- Bibliographie de Hannah Arendt.
Quand on parle d'Hannah Arendt, on oublie à quel point sa vie a été extraordinaire. Allemande elle l'a été, attachée à sa langue jusqu'au bout, et juive aussi, par son destin, son exil et aussi ses engagements. Américaine, elle l'est devenue en 1951. Enseignante, elle l'a toujours été dans l'âme, avant de devenir la première femme professeur de Princeton. Eduquée en Allemagne, élève de Heidegger (avant, dit-on, d'en tomber amoureuse), de Husserl et de Jaspers, militante en France contre le nazisme entre 1933 et 1940, enfermée au camp de Gurs, évadée, clandestine, témoin en faveur de Heidegger lors de son procès et commentatrice du procès d'Eichmann, à Jérusalem, et on en passe. A cela, bien sûr, s'ajoutent ses écrits dont l'influence est forte aujourd'hui.

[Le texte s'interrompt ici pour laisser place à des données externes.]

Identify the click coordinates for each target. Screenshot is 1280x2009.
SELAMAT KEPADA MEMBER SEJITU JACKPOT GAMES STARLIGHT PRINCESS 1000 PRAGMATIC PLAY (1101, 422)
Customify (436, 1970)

Théoricienne de la politique (c'est ainsi qu'elle se définissait), elle a proposé une analyse fortement charpentée et cohérente du totalitarisme et de ce qu'elle appelait la condition de l'homme moderne. La vie sur terre (Vita activa) lui est, dit-elle, donnée sous trois modes : le travail, l'oeuvre et l'action. Alors que dans la cité antique, le travail était rejeté dans la sphère privée tandis que la parole publique et son corrélat, l'action, étaient valorisées, aujourd'hui c'est l'inverse. La vie tend à se réduire au processus vital, c'est-à-dire (pour l'homme) au cycle production / consommation / loisirs (animal laborans), organisé dans une société normative. La production de ces artefacts humains que sont les oeuvres (homo faber) tend à se subordonner, elle aussi, au travail. C'est finalement le monde humain qui est détruit, à l'exception de certaines activités marginales comme l'art ou la pensée.
Avec le développement des techno-sciences, l'homme, quoiqu'il fasse, ne rencontre que lui-même. Le "Qui" s'estompe au profit du "Quoi". La culture est menacée. Les nouveaux modes d'action et de consommation s'éloignent de la tradition humaniste. L'autorité disparaît, ce qui ouvre la voie au totalitarisme, pour lequel tout est possible.
Malgré son ton extrêmement pessimiste, Hannah Arendt ouvre quand même quelques portes. Il reste de l'imprévisible dans le monde, contre lequel on se protège par le pardon et la promesse. En chacun d'entre nous et même en chaque objet du monde (s'il se sépare du processus vital), de nouveaux commencements sont possibles.